[What the task requires]
Edit the work-from-home text below, reproducing it from "When working from" up to and including "around the neighborhood." with "coffee" changed to "tea".

[Text excerpt]
········

01. Start—and end—with yourself.

When working from home, it’s hard to set up boundaries. When the alarm goes off and you roll over in bed, you’ll want to check your emails, review your calendar, start putting out fires. You were probably already doing this half the time even in the pre-Covid world! Smartphones make it too easy! But when work and life are happening inside the same four walls, it’s even more important to protect yourself from work creep. Start your day with yourself: make your bed and tidy your room; read, pray, or meditate; drink your coffee in peace and quiet; go for a walk, stretch, or do a little yoga. And at the end of the work day, actually end your work. Don’t keep checking your email all night, if you can possibly avoid it. Do things you find restorative rather than simply vegetative, whether that be reading, crafting, a Zoom happy hour, or a long stroll around the neighborhood.

02. Figure out whether you’re a dress-er or a non-dress-er.

There are two kinds of people in the world: those who dress, and those who don’t dress. My roommate is a dress-er. Even in this strange work-from-home world, she gets dressed each day as if she were going to work: she puts together a nice outfit, puts on real shoes, and does her makeup. This helps her get into a productive head space; it’s a way of committing to what she’s doing, even if no one sees her. I admire her (and her great style is inspiring!)—but her method doesn’t work for me. At all. If I get “really” dressed, I find myself distracted, dying to get out of the house and see people, do things, definitively not work. If I want to be productive at home, to commit to focusing on work in my space, lounge-wear is my best bet. I’m talking leggings + cozy sweater + slippers. If I feel cute but house-bound, I’m able to focus on the work in front of me. So, if you’re not sure which kind of person you are, try a few days of one and trade for a few days of the other. Assess your productivity and plan your forward path!

········

(Stored data)
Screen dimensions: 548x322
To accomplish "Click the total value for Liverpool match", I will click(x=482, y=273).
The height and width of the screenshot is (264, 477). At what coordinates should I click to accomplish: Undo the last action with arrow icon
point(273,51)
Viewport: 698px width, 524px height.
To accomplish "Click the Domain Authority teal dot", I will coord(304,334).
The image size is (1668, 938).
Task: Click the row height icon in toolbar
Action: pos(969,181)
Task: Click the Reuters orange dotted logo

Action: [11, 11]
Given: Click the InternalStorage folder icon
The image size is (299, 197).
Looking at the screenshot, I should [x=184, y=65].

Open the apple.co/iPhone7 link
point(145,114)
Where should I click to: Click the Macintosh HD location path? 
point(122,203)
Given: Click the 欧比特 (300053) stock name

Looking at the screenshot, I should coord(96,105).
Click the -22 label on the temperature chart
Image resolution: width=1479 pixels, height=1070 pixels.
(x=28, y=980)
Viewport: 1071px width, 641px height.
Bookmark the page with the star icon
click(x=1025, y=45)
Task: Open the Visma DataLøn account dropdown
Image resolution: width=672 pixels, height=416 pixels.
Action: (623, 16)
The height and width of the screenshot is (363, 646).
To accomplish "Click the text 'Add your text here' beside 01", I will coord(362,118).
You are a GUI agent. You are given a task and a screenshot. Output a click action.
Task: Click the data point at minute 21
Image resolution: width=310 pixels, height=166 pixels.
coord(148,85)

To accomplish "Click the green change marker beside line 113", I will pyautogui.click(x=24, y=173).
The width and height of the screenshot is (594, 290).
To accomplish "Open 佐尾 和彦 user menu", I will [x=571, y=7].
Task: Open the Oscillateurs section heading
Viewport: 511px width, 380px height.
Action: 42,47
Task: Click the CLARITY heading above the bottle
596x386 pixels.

········

[Output for this task]
When working from home, it’s hard to set up boundaries. When the alarm goes off and you roll over in bed, you’ll want to check your emails, review your calendar, start putting out fires. You were probably already doing this half the time even in the pre-Covid world! Smartphones make it too easy! But when work and life are happening inside the same four walls, it’s even more important to protect yourself from work creep. Start your day with yourself: make your bed and tidy your room; read, pray, or meditate; drink your tea in peace and quiet; go for a walk, stretch, or do a little yoga. And at the end of the work day, actually end your work. Don’t keep checking your email all night, if you can possibly avoid it. Do things you find restorative rather than simply vegetative, whether that be reading, crafting, a Zoom happy hour, or a long stroll around the neighborhood.